ASSIGNMENT
Extract the records in full, leaving every picture out.

Data extracted from a collection
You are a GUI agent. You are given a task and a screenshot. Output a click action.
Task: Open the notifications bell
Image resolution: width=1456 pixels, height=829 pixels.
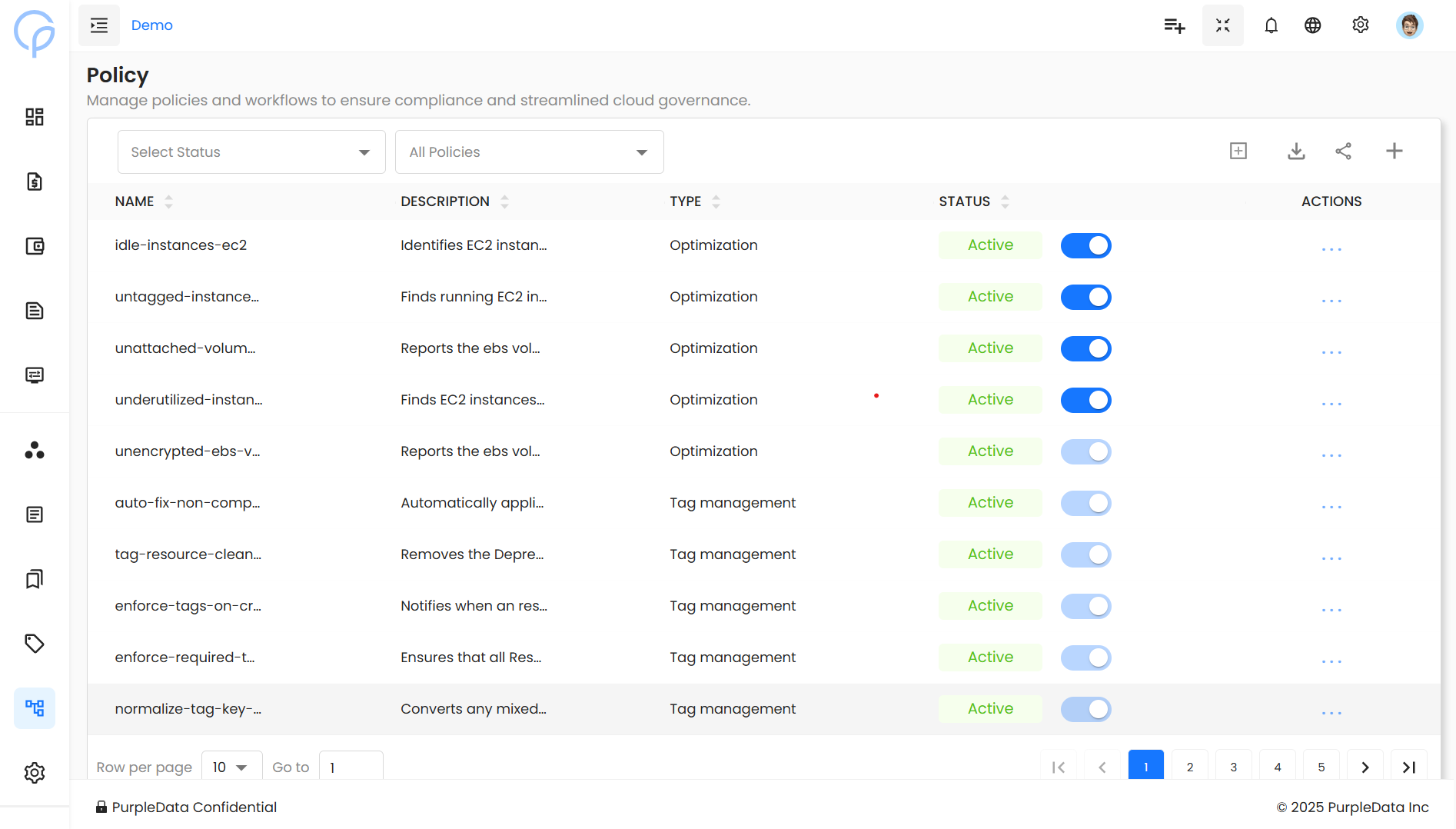pyautogui.click(x=1271, y=25)
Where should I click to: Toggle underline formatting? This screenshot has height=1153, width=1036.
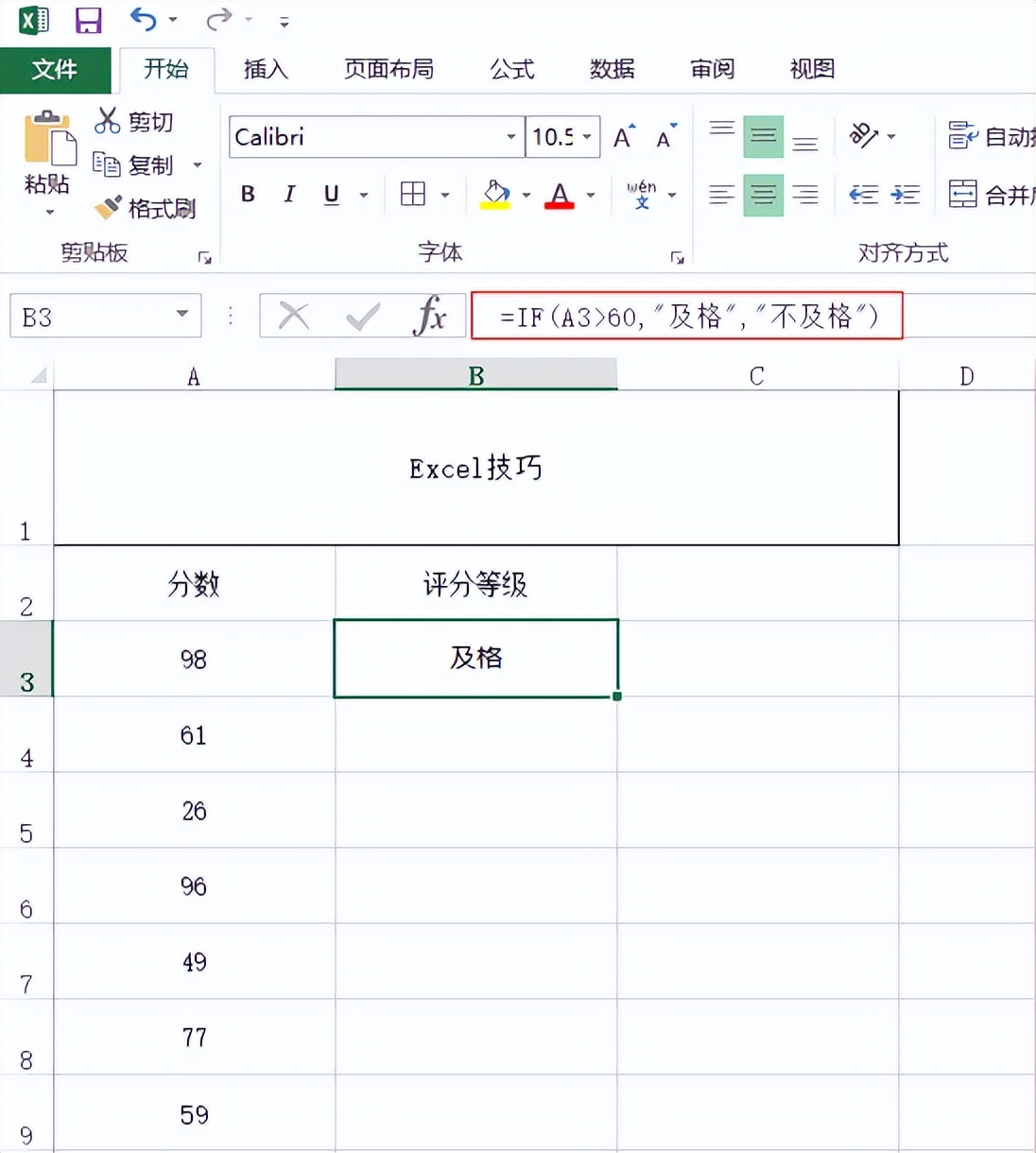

RESPONSE TO THIS TASK
You are a GUI agent. You are given a task and a screenshot. Output a click action.
Task: Open the notifications bell
Image resolution: width=1456 pixels, height=829 pixels.
pyautogui.click(x=1271, y=25)
Where should I click to: Toggle underline formatting? This screenshot has height=1153, width=1036.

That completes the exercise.